• **Your instructions**
Change "Output a click action" to "Return a click action" wherever it appears in the entries below, and keep everything else the same.

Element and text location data
********************
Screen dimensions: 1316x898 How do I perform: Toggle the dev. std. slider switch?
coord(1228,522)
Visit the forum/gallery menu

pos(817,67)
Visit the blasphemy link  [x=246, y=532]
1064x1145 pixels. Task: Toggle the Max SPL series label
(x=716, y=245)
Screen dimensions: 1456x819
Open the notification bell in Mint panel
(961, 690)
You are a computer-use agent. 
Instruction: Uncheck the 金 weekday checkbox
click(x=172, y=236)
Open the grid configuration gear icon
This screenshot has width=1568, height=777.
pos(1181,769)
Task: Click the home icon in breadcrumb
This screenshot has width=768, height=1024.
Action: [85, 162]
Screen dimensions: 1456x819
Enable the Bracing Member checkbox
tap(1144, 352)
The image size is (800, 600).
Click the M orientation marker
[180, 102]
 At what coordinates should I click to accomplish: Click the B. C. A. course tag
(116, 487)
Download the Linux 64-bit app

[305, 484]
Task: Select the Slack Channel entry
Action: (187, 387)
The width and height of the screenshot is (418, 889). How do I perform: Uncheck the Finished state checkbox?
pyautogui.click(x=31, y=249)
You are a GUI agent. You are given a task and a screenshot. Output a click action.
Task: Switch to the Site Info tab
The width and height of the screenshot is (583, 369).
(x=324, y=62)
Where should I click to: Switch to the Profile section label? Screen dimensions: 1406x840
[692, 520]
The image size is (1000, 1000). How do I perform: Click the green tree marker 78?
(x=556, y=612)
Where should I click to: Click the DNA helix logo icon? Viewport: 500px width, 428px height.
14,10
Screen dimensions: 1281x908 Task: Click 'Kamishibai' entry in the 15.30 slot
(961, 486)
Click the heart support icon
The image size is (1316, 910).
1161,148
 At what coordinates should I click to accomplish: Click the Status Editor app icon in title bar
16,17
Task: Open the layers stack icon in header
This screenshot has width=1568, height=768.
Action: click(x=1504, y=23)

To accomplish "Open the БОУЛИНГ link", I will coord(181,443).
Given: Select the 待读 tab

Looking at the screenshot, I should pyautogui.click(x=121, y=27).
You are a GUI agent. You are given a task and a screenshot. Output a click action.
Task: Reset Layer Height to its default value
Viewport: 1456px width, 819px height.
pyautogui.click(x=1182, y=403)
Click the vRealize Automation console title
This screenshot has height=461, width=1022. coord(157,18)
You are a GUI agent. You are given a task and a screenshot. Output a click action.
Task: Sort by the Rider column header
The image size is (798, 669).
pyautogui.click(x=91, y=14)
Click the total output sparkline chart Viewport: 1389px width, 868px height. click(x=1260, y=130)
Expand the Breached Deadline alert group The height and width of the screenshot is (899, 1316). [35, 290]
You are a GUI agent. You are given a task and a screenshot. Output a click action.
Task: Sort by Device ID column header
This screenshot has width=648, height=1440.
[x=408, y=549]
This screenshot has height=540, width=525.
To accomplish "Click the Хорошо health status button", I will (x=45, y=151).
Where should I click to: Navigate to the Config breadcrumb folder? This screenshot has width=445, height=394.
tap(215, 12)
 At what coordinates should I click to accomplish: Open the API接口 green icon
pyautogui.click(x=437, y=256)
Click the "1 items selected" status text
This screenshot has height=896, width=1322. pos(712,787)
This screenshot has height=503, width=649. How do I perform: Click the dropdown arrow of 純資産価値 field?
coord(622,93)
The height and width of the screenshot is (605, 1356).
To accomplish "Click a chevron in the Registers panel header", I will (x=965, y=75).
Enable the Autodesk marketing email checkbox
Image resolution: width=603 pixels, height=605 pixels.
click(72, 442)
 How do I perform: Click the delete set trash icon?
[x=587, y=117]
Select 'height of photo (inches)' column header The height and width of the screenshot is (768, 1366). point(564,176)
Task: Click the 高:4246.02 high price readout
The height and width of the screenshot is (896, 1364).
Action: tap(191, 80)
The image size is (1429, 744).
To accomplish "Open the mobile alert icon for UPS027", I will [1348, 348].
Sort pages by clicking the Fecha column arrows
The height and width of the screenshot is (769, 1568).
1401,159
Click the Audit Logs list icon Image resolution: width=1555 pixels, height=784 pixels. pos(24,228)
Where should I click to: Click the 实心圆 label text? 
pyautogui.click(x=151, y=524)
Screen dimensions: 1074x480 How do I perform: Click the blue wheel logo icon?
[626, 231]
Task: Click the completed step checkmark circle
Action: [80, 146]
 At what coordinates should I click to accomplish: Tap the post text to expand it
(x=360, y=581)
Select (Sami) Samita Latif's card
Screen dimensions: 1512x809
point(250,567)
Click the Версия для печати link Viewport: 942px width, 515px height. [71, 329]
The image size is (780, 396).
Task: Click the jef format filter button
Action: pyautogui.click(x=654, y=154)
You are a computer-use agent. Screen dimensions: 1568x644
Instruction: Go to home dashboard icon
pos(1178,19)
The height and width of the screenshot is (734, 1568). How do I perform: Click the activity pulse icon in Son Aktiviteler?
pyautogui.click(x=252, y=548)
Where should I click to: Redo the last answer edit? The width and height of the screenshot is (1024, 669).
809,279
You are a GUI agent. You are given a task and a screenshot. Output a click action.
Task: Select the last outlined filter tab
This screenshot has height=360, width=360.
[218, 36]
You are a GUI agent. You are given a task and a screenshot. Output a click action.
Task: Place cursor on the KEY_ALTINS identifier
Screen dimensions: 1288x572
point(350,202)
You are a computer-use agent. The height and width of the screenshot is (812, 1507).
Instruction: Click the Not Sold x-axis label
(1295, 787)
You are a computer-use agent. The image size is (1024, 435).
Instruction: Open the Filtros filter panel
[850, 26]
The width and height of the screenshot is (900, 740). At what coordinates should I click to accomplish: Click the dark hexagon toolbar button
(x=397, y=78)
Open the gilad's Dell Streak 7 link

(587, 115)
********************
• **Worked answer**
Screen dimensions: 1316x898 How do I perform: Toggle the dev. std. slider switch?
coord(1228,522)
Visit the forum/gallery menu

pos(817,67)
Visit the blasphemy link  [x=246, y=532]
1064x1145 pixels. Task: Toggle the Max SPL series label
(x=716, y=245)
Screen dimensions: 1456x819
Open the notification bell in Mint panel
(961, 690)
You are a computer-use agent. 
Instruction: Uncheck the 金 weekday checkbox
click(x=172, y=236)
Open the grid configuration gear icon
This screenshot has width=1568, height=777.
pos(1181,769)
Task: Click the home icon in breadcrumb
This screenshot has width=768, height=1024.
Action: [85, 162]
Screen dimensions: 1456x819
Enable the Bracing Member checkbox
tap(1144, 352)
The image size is (800, 600).
Click the M orientation marker
[180, 102]
 At what coordinates should I click to accomplish: Click the B. C. A. course tag
(116, 487)
Download the Linux 64-bit app

[305, 484]
Task: Select the Slack Channel entry
Action: (187, 387)
The width and height of the screenshot is (418, 889). How do I perform: Uncheck the Finished state checkbox?
pyautogui.click(x=31, y=249)
You are a GUI agent. You are given a task and a screenshot. Return a click action.
Task: Switch to the Site Info tab
The width and height of the screenshot is (583, 369).
(x=324, y=62)
Where should I click to: Switch to the Profile section label? Screen dimensions: 1406x840
[692, 520]
The image size is (1000, 1000). How do I perform: Click the green tree marker 78?
(x=556, y=612)
Where should I click to: Click the DNA helix logo icon? Viewport: 500px width, 428px height.
14,10
Screen dimensions: 1281x908 Task: Click 'Kamishibai' entry in the 15.30 slot
(961, 486)
Click the heart support icon
The image size is (1316, 910).
1161,148
 At what coordinates should I click to accomplish: Click the Status Editor app icon in title bar
16,17
Task: Open the layers stack icon in header
This screenshot has width=1568, height=768.
Action: click(x=1504, y=23)

To accomplish "Open the БОУЛИНГ link", I will coord(181,443).
Given: Select the 待读 tab

Looking at the screenshot, I should pyautogui.click(x=121, y=27).
You are a GUI agent. You are given a task and a screenshot. Return a click action.
Task: Reset Layer Height to its default value
Viewport: 1456px width, 819px height.
pyautogui.click(x=1182, y=403)
Click the vRealize Automation console title
This screenshot has height=461, width=1022. coord(157,18)
You are a GUI agent. You are given a task and a screenshot. Return a click action.
Task: Sort by the Rider column header
The image size is (798, 669).
pyautogui.click(x=91, y=14)
Click the total output sparkline chart Viewport: 1389px width, 868px height. click(x=1260, y=130)
Expand the Breached Deadline alert group The height and width of the screenshot is (899, 1316). [35, 290]
You are a GUI agent. You are given a task and a screenshot. Return a click action.
Task: Sort by Device ID column header
This screenshot has width=648, height=1440.
[x=408, y=549]
This screenshot has height=540, width=525.
To accomplish "Click the Хорошо health status button", I will (x=45, y=151).
Where should I click to: Navigate to the Config breadcrumb folder? This screenshot has width=445, height=394.
tap(215, 12)
 At what coordinates should I click to accomplish: Open the API接口 green icon
pyautogui.click(x=437, y=256)
Click the "1 items selected" status text
This screenshot has height=896, width=1322. pos(712,787)
This screenshot has height=503, width=649. How do I perform: Click the dropdown arrow of 純資産価値 field?
coord(622,93)
The height and width of the screenshot is (605, 1356).
To accomplish "Click a chevron in the Registers panel header", I will (x=965, y=75).
Enable the Autodesk marketing email checkbox
Image resolution: width=603 pixels, height=605 pixels.
click(72, 442)
 How do I perform: Click the delete set trash icon?
[x=587, y=117]
Select 'height of photo (inches)' column header The height and width of the screenshot is (768, 1366). point(564,176)
Task: Click the 高:4246.02 high price readout
The height and width of the screenshot is (896, 1364).
Action: tap(191, 80)
The image size is (1429, 744).
To accomplish "Open the mobile alert icon for UPS027", I will [1348, 348].
Sort pages by clicking the Fecha column arrows
The height and width of the screenshot is (769, 1568).
1401,159
Click the Audit Logs list icon Image resolution: width=1555 pixels, height=784 pixels. pos(24,228)
Where should I click to: Click the 实心圆 label text? 
pyautogui.click(x=151, y=524)
Screen dimensions: 1074x480 How do I perform: Click the blue wheel logo icon?
[626, 231]
Task: Click the completed step checkmark circle
Action: [80, 146]
 At what coordinates should I click to accomplish: Tap the post text to expand it
(x=360, y=581)
Select (Sami) Samita Latif's card
Screen dimensions: 1512x809
point(250,567)
Click the Версия для печати link Viewport: 942px width, 515px height. [71, 329]
The image size is (780, 396).
Task: Click the jef format filter button
Action: pyautogui.click(x=654, y=154)
You are a computer-use agent. Screen dimensions: 1568x644
Instruction: Go to home dashboard icon
pos(1178,19)
The height and width of the screenshot is (734, 1568). How do I perform: Click the activity pulse icon in Son Aktiviteler?
pyautogui.click(x=252, y=548)
Where should I click to: Redo the last answer edit? The width and height of the screenshot is (1024, 669).
809,279
You are a GUI agent. You are given a task and a screenshot. Return a click action.
Task: Select the last outlined filter tab
This screenshot has height=360, width=360.
[218, 36]
You are a GUI agent. You are given a task and a screenshot. Return a click action.
Task: Place cursor on the KEY_ALTINS identifier
Screen dimensions: 1288x572
point(350,202)
You are a computer-use agent. The height and width of the screenshot is (812, 1507).
Instruction: Click the Not Sold x-axis label
(1295, 787)
You are a computer-use agent. The image size is (1024, 435).
Instruction: Open the Filtros filter panel
[850, 26]
The width and height of the screenshot is (900, 740). At what coordinates should I click to accomplish: Click the dark hexagon toolbar button
(x=397, y=78)
Open the gilad's Dell Streak 7 link

(587, 115)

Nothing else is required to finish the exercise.